Task instructions → Copy the lines of the items below word for word, leaving out the pictures.

Record list →
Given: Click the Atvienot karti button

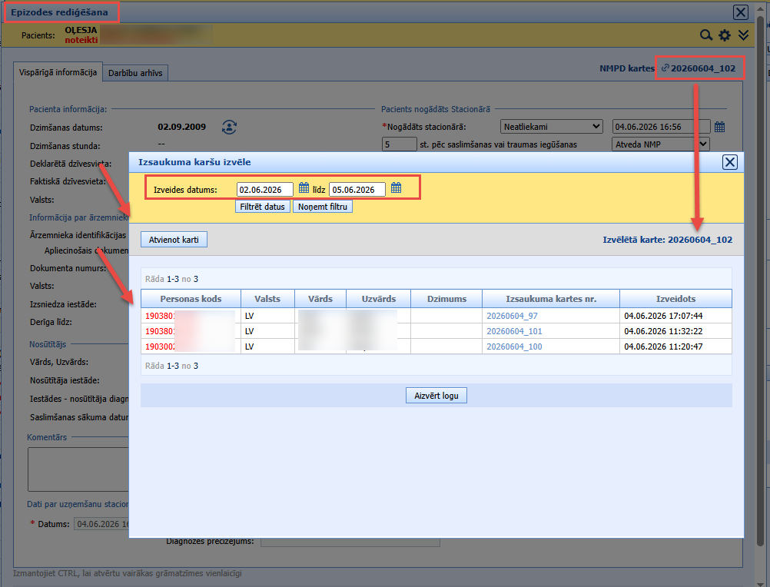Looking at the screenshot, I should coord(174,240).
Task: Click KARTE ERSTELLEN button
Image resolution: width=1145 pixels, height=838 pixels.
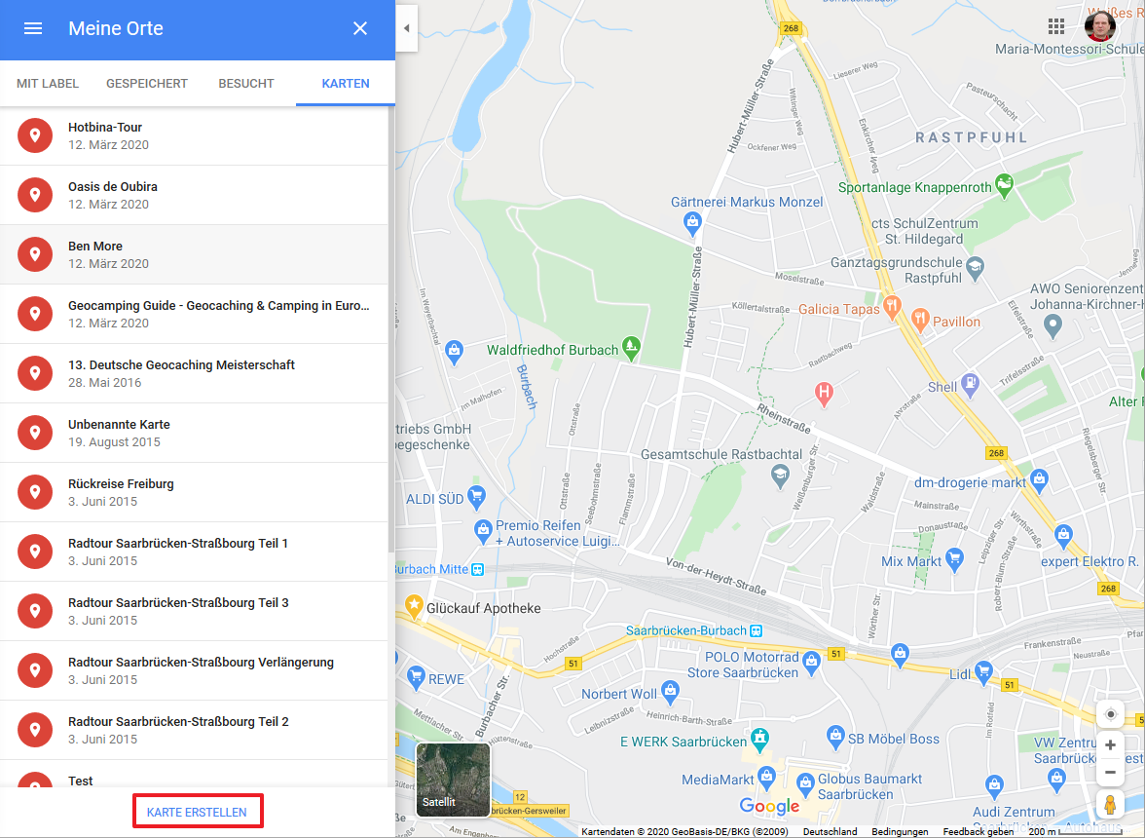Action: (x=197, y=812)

Task response →
Given: Click the Atvienot karti button

Looking at the screenshot, I should coord(174,240).
Task: Click KARTE ERSTELLEN button
Image resolution: width=1145 pixels, height=838 pixels.
Action: (x=197, y=812)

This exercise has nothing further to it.